The style of the building is best related to the architectural vocabulary defined by Le Corbusier. There are numerous references to his style of building, from the use of the pilotis, to the incorporation of public space, the use of a glass curtain wall façade, and the utilization of the rooftop, which now houses a bar called Le Bain. These features also speak to the principles of the International Style. Joseph Minutillo notes that some of the references to Corbusier were intentional, while others may not have been. For example, "an elevated pedestrian zone slicing through the building [is] reminiscent of Le Corbusier’s multistreet-level designs for La Ville Radieuse."
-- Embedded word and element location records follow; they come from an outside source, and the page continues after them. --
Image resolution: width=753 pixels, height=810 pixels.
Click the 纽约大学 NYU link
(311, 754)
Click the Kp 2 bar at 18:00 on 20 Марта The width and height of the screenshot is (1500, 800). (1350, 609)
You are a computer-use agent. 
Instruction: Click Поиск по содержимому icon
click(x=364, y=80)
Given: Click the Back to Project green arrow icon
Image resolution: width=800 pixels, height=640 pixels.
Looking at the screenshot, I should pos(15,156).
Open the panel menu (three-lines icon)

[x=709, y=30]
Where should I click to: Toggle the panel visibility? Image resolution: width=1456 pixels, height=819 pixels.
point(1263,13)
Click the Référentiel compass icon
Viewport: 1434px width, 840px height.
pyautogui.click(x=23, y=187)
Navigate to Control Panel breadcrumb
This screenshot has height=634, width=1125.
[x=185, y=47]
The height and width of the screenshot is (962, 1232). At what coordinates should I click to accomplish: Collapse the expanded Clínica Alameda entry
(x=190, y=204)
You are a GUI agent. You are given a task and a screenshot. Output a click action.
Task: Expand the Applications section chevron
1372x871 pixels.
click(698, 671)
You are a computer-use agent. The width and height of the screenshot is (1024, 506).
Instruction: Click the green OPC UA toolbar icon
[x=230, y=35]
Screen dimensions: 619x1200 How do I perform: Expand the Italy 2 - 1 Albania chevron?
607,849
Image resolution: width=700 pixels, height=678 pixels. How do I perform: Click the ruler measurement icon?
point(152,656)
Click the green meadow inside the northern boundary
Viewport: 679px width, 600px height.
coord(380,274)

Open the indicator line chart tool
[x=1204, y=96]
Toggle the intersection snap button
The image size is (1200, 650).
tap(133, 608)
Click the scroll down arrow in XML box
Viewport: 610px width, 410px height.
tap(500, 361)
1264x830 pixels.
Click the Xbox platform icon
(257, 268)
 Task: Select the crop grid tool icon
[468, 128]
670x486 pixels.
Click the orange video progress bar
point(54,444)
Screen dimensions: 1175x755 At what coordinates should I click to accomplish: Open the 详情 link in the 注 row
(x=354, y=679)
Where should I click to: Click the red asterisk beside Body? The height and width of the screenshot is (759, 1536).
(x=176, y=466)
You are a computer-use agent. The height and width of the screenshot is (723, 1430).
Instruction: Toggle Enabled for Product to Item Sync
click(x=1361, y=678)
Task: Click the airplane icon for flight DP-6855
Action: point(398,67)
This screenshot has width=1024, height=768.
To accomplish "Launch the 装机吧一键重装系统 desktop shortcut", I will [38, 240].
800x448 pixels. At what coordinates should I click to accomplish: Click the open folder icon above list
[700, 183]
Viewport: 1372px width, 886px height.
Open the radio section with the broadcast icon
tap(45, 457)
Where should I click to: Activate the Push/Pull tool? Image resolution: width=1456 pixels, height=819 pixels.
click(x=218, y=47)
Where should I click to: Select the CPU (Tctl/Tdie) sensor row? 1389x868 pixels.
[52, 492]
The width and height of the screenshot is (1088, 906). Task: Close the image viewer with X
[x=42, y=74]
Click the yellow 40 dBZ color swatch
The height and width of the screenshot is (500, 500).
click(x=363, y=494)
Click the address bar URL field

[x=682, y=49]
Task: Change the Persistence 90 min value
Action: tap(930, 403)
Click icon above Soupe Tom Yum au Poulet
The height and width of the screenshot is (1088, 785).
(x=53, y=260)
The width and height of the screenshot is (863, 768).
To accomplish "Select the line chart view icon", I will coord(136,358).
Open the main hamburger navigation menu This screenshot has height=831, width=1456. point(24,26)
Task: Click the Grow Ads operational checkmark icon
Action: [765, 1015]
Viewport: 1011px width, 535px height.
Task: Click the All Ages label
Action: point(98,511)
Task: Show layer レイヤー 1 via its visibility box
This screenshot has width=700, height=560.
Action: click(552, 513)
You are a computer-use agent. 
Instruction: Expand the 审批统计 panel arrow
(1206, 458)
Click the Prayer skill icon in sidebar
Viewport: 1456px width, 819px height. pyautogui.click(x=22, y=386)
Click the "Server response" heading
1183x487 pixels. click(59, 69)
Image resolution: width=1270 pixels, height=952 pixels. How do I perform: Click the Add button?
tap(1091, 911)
=== Ground-level public plazas ===
One of the client's objectives was to "create a living room for the neighborhood," essentially to create a space where local members of the community as well as hotel guests could gather, and co-mingle. To this end, the street level of the Standard is an expansive outdoor plaza where guests of the hotel as well as the general public can sit and enjoy food from the Standard's restaurant, The Standard Grill, or beer from The Standards Biergarten. The outdoor plaza is situated partly underneath the Highline, so the preexisting railroad tracks lie overhead. Because of the exposed elevated railroad tracks and the client's stress on keeping with the historical feel of the Meatpacking District, numerous stylistic and design features were implemented. The façade of the entire restaurant is composed of reclaimed brick, very similar to the style of brick found in most other areas in the neighborhood. The architects also decided to hang metal canopies and use steel frame windows; these two architectural forms are commonly seen at meatpacking plants and other warehouses in this area. These stylistic choices allow this newly constructed building to keep with the historical feel of the Meatpacking District.

== Elevator incident ==
On May 12, 2014, video footage was broadcast by the TMZ television program of Solange Knowles, sister of Beyoncé, physically assaulting her brother-in-law, hip-hop mogul Jay-Z in an elevator in the hotel. The video spread quickly across the Internet and became an Internet meme.